My goal is to write a pipeable function which applies a (custom) function to a specified column; when the column is missing the original dataframe is returned (without any error/warning). In this example the floor()
function is used as simple example.
library(tidyverse)
floor_if_not_missing <- function(df, col_name){
col_exists <- df %>%
dplyr::select(dplyr::any_of(rlang::as_label(rlang::enquo(col_name)))) %>%
ncol()
if(col_exists== 0){
return(df)
} else {
df %>%
mutate({{col_name}} := floor({{col_name}}))
}
}
mtcars %>% head(5)
#> mpg cyl disp hp drat wt qsec vs am gear carb
#> Mazda RX4 21.0 6 160 110 3.90 2.620 16.46 0 1 4 4
#> Mazda RX4 Wag 21.0 6 160 110 3.90 2.875 17.02 0 1 4 4
#> Datsun 710 22.8 4 108 93 3.85 2.320 18.61 1 1 4 1
#> Hornet 4 Drive 21.4 6 258 110 3.08 3.215 19.44 1 0 3 1
#> Hornet Sportabout 18.7 8 360 175 3.15 3.440 17.02 0 0 3 2
mtcars %>% head(5) %>% floor_if_not_missing(mpg)
#> mpg cyl disp hp drat wt qsec vs am gear carb
#> Mazda RX4 21 6 160 110 3.90 2.620 16.46 0 1 4 4
#> Mazda RX4 Wag 21 6 160 110 3.90 2.875 17.02 0 1 4 4
#> Datsun 710 22 4 108 93 3.85 2.320 18.61 1 1 4 1
#> Hornet 4 Drive 21 6 258 110 3.08 3.215 19.44 1 0 3 1
#> Hornet Sportabout 18 8 360 175 3.15 3.440 17.02 0 0 3 2
mtcars %>% head(5) %>% floor_if_not_missing(miles_per_gallon)

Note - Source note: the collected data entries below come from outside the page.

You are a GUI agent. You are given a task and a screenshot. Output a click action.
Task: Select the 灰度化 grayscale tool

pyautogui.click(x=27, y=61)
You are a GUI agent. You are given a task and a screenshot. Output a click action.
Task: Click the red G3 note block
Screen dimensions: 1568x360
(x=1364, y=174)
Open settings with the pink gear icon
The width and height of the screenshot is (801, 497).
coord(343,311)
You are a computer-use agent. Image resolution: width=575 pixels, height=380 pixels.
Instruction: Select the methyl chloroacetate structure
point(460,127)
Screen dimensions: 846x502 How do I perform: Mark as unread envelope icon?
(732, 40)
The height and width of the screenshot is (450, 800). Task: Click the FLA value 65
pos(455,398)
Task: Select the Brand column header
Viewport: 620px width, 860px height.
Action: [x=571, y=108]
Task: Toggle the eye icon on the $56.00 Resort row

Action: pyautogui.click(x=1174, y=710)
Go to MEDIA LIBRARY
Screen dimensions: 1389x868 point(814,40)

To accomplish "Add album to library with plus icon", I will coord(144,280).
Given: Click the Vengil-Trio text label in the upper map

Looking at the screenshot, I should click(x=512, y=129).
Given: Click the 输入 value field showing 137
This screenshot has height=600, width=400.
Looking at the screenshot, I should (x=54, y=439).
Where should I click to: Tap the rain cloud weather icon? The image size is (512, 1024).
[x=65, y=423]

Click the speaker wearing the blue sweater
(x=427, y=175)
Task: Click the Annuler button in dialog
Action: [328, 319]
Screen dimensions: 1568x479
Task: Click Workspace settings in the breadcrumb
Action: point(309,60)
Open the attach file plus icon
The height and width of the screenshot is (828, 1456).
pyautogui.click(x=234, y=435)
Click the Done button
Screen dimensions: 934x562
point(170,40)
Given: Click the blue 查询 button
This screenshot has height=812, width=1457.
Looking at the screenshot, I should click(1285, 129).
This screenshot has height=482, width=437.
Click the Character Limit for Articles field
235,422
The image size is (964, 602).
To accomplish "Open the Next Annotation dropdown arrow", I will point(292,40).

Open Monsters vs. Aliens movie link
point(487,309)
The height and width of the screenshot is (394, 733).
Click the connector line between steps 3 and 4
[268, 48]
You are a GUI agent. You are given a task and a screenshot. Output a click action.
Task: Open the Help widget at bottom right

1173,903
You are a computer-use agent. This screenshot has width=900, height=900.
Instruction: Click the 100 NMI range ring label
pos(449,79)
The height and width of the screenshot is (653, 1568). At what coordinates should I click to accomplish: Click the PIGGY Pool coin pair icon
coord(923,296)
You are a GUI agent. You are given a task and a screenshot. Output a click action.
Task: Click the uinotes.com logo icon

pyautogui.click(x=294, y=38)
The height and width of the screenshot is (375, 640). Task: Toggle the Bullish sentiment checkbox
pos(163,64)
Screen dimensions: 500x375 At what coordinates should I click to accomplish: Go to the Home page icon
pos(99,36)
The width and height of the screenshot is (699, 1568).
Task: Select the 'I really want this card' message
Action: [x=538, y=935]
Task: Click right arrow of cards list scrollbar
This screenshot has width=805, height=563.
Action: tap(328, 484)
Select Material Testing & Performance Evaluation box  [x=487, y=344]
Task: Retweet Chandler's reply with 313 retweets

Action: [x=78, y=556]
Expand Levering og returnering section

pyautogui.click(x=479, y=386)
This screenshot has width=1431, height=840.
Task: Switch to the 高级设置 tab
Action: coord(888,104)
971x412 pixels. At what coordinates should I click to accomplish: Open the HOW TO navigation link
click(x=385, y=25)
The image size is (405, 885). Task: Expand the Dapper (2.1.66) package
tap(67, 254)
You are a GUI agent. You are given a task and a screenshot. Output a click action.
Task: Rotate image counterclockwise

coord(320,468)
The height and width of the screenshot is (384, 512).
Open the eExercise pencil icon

#> mpg cyl disp hp drat wt qsec vs am gear carb
#> Mazda RX4 21.0 6 160 110 3.90 2.620 16.46 0 1 4 4
#> Mazda RX4 Wag 21.0 6 160 110 3.90 2.875 17.02 0 1 4 4
#> Datsun 710 22.8 4 108 93 3.85 2.320 18.61 1 1 4 1
#> Hornet 4 Drive 21.4 6 258 110 3.08 3.215 19.44 1 0 3 1
#> Hornet Sportabout 18.7 8 360 175 3.15 3.440 17.02 0 0 3 2
This solution (and especially the verification part if a column exists) is a bit clumpsy.
Can you suggest any cleaner/tidyer approach?